Michael Nagle/Bloomberg

Trend-following strategies have earned a reputation for outperforming during periods of crisis. That theory was borne out during the height of the Covid-19 crisis — up to a point.

In a new paper entitled “The Coronavirus Crisis: What is the same? What’s different?,” Katy Kaminski, chief research strategist and portfolio manager at quantitative investment firm AlphaSimplex, analyzed nine substantial drawdowns in equity markets since 1998. The paper classified drawdowns into two categories: corrections, for losses of 15 percent over periods of two months or less, and crises, for more sustained, deeper losses.

Kaminski and AlphaSimplex junior research scientist Ying Yang concluded that the Covid-19 market crisis was “one of the fastest crisis periods in history.” They found that short-term, pure trend-following strategies proved better than other strategies — including other styles of trend-following strategies — at navigating the turmoil.

The Covid-19 market crisis “had the highest velocity of any drawdown period since the ‘90s,” Kaminski said in a phone interview. “With that type of event, there are few things that can actually navigate it. Short-term trend systems could pick it up and follow it because [the trend] was long enough, but longer-term systems couldn’t pivot the boat fast enough” when the markets began to recover. Even within trend-following strategies, Kaminski said, “the faster you were, the better you did.”

Trend-following strategies take long and short positions in various asset classes, including equity indexes, bond index futures, commodities, rates, and others. The paper analyzed two different types of trend-following trading systems: faster systems, which the authors defined as signals using data from less than six months, and slower systems, with signals using data from greater than six months.

The paper compared the Covid-19 crisis with past crises and corrections. For each of these periods, the researchers highlighted the exact dates, the cumulative losses, the total number of trading days, the corresponding equity positions of slow and fast trend following systems at the start of the period, and the returns of a representative fast and slow trend-following system over the period.

The Covid-19 market drop lasted 23 days and resulted in a roughly 34 percent loss, while the European debt crisis of 2011 lasted just five days, with a roughly 13 percent loss. The period the authors called “Volpocalypse,” in 2018, lasted five days with an 8.5 percent loss. These periods had the highest crisis speed of all downturns, according to the paper.

The researchers found that trend-following strategies are adept at capturing what Kaminski has dubbed “crisis alpha,” or profit opportunities that arise from persistent trends during periods of market stress.
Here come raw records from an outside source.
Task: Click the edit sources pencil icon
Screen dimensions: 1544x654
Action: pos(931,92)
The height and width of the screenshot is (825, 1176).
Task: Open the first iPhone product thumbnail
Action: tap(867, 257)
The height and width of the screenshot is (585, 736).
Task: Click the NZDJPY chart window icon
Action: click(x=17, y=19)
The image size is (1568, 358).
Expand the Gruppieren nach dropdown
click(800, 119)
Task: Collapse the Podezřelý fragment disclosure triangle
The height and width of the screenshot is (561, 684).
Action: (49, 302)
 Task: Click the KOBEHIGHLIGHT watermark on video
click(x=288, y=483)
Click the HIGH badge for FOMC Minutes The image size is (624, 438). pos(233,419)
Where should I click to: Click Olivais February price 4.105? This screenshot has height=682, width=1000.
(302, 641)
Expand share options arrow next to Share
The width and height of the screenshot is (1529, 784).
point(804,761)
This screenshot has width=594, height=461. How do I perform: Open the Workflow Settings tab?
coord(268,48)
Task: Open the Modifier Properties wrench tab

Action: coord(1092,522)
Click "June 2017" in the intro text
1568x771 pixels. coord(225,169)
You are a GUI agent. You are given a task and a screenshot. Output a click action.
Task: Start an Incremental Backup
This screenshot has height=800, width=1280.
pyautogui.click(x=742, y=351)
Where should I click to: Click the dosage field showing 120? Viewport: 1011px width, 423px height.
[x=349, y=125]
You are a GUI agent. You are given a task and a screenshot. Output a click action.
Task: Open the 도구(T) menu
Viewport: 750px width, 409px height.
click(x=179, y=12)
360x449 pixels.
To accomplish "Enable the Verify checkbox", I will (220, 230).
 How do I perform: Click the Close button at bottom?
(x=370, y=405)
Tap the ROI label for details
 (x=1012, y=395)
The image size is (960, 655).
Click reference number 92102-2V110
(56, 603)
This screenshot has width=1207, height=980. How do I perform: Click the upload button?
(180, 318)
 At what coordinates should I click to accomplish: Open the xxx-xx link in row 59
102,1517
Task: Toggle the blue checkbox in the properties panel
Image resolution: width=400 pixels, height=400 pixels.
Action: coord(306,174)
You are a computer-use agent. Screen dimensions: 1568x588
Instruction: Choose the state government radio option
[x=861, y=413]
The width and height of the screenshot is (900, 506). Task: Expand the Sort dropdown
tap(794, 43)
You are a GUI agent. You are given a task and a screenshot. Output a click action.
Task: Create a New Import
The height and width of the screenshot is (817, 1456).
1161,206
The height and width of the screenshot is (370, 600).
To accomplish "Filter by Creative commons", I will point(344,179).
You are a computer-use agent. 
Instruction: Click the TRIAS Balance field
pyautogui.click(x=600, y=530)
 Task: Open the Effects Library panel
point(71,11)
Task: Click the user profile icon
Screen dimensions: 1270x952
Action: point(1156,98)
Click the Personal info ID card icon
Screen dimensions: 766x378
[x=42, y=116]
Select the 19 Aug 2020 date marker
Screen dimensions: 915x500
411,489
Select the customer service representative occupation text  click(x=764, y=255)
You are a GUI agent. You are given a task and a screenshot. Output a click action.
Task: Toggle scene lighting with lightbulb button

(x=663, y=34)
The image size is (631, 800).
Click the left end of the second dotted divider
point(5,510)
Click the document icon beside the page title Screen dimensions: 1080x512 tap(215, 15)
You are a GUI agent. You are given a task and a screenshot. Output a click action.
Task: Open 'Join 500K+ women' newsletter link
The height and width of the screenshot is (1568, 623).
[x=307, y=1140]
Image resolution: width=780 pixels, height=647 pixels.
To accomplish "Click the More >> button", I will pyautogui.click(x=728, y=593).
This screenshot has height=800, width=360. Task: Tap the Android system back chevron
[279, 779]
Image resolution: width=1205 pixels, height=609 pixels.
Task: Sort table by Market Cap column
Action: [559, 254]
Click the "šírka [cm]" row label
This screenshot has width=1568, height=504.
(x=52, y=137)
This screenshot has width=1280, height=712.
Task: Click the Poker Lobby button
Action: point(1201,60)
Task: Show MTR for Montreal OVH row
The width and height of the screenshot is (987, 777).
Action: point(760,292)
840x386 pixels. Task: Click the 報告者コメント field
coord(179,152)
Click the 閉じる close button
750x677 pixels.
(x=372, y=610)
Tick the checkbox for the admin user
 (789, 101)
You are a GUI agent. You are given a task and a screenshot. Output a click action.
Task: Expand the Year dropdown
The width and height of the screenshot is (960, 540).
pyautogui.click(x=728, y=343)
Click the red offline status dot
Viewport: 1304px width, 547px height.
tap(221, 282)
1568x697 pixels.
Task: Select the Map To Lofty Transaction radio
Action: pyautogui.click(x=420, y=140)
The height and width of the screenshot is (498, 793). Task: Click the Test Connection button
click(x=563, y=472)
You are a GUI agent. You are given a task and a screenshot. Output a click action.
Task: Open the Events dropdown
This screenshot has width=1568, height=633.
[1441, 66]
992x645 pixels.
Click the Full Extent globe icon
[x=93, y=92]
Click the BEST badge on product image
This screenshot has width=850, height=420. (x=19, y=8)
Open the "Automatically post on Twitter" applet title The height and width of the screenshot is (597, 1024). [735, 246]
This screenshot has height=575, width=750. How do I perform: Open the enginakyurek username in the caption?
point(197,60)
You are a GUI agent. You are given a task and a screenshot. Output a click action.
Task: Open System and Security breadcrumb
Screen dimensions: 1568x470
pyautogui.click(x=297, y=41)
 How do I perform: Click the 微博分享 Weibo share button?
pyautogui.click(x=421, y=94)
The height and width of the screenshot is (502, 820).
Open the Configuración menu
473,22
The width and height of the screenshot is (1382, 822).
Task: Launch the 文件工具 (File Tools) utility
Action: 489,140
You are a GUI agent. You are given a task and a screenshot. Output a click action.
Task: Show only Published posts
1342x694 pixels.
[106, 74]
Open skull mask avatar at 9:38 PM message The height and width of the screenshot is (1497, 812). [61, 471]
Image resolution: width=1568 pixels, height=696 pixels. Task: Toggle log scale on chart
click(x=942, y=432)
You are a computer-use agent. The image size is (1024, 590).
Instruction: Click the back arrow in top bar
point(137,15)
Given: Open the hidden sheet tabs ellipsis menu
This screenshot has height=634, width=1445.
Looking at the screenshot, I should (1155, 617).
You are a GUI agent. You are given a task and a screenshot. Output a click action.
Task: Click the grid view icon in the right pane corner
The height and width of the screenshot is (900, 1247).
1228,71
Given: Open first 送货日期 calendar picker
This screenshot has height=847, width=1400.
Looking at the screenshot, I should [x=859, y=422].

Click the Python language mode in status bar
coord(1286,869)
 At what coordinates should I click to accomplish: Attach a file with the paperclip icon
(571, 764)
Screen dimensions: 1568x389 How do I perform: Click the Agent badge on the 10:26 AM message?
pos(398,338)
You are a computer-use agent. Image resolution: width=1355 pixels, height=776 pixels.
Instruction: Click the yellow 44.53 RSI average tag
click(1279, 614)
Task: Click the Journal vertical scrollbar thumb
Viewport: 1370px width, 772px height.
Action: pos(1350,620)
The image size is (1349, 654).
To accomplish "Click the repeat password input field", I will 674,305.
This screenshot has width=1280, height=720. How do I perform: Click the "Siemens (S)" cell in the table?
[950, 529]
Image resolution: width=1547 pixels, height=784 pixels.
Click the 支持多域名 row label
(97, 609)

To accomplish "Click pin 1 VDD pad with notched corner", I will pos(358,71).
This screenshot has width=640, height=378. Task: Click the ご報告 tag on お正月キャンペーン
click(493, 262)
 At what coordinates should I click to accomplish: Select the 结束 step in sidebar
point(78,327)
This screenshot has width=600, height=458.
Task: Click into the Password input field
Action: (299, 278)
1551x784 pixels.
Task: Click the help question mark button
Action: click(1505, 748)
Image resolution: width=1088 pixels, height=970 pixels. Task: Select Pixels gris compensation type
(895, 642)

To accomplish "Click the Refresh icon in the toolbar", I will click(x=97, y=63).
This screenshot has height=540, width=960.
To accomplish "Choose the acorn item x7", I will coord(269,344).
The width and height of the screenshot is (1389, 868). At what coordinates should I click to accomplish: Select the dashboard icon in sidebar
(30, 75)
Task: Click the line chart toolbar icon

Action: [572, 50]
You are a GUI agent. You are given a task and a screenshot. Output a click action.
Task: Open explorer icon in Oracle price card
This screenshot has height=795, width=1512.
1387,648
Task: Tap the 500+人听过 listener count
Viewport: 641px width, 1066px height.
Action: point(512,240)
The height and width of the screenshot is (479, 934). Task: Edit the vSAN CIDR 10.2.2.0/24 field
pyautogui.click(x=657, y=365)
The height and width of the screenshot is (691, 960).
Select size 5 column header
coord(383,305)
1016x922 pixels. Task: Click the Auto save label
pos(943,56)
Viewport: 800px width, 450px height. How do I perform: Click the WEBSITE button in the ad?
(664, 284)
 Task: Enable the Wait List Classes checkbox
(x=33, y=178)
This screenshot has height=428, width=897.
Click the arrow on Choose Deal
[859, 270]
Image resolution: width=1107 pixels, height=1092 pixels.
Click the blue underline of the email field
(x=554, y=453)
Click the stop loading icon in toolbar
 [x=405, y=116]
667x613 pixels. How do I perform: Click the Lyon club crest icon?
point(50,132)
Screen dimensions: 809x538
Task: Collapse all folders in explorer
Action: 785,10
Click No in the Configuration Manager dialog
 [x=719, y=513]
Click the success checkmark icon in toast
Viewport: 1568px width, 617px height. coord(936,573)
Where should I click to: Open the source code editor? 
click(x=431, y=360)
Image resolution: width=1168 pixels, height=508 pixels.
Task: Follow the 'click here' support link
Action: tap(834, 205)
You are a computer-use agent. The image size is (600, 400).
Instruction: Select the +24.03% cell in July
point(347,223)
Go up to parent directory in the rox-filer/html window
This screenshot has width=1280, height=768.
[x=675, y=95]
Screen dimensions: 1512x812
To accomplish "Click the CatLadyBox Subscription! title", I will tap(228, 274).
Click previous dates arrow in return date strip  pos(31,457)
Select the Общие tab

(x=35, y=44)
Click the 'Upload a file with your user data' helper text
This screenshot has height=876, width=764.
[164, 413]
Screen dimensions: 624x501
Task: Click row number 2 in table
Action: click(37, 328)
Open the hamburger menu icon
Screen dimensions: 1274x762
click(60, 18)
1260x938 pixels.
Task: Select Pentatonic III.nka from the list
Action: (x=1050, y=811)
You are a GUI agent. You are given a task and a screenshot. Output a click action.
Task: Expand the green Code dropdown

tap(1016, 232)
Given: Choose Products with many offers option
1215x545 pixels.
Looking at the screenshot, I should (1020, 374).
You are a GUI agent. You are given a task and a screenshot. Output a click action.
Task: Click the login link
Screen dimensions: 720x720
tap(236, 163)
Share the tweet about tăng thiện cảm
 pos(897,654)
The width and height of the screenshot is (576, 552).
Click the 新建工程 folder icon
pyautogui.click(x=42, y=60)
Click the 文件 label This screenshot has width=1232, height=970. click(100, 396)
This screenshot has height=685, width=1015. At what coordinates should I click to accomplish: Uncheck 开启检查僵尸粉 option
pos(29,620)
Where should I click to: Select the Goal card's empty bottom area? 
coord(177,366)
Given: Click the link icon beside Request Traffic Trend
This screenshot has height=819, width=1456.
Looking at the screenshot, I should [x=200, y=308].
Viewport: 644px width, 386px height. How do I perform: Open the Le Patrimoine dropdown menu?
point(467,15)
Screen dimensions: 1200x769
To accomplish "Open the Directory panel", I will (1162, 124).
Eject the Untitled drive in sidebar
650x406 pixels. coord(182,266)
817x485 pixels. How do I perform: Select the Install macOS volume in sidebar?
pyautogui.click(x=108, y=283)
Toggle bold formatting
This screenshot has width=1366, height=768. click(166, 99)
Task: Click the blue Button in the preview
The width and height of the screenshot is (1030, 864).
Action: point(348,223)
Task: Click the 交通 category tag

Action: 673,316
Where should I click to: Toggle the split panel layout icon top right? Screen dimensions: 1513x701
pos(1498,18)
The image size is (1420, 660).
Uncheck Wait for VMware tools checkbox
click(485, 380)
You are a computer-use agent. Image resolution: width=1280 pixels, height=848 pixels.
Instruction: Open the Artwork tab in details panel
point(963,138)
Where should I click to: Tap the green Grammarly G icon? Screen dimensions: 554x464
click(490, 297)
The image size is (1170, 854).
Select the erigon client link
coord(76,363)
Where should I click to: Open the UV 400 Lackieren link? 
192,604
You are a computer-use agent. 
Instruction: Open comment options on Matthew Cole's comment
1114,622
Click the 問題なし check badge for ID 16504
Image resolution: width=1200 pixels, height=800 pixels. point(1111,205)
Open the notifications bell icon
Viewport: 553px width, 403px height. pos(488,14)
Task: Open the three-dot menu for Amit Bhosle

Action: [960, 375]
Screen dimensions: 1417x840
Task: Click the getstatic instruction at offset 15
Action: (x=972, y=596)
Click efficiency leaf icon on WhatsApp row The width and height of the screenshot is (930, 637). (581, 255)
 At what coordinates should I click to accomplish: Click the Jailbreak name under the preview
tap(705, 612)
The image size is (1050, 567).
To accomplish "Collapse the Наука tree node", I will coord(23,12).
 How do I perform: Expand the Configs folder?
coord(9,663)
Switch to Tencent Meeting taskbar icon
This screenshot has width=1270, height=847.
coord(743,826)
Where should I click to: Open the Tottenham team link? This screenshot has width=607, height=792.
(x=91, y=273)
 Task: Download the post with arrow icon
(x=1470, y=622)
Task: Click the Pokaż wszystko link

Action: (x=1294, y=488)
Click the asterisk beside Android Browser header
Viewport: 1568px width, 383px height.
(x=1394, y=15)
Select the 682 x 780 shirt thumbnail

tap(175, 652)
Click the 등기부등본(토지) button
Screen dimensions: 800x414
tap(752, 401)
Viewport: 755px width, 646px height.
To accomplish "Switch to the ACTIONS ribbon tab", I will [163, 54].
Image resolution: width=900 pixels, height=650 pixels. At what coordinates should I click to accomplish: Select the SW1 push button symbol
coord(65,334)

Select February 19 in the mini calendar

Trend-following strategies produced positive results during most of the crisis periods the researchers analyzed in the paper, whether the strategies were fast or slow, but there were some exceptions.

“For example, during short corrections where the strategy is long equity, the strategy may not be able to get out of its equity position and find other opportunities before the market corrects,” the authors wrote. “During quick sell-offs faster trend-following systems seem to be able to navigate the environment slightly better.”

The Covid-19 crisis showed clear divergence between the performance of fast and slow trend-following strategies, the researchers found.

“During the one of the fastest crisis periods, being fast was clearly better while historically in other periods with more sustained crisis losses this distinction has been less clear,” they wrote.

Kaminski and her colleague also concluded that after the crisis and correction periods, trend-following strategies weathered the subsequent recoveries less well than equity markets — with the exception of the dot-com bubble, which went on to face a second, third, and fourth phase of the crisis.

That recovery, with its additional drawdowns, could serve as a model of how trend-following strategies might react if the current Covid-19 crisis enters additional phases. Trend-following strategies have remained flat since the trough of the current crisis, but what happens next is anyone’s guess.

“What still remains unclear is where we will go from here, whether markets will experience a recovery or face a second or third wave of losses,” the authors wrote.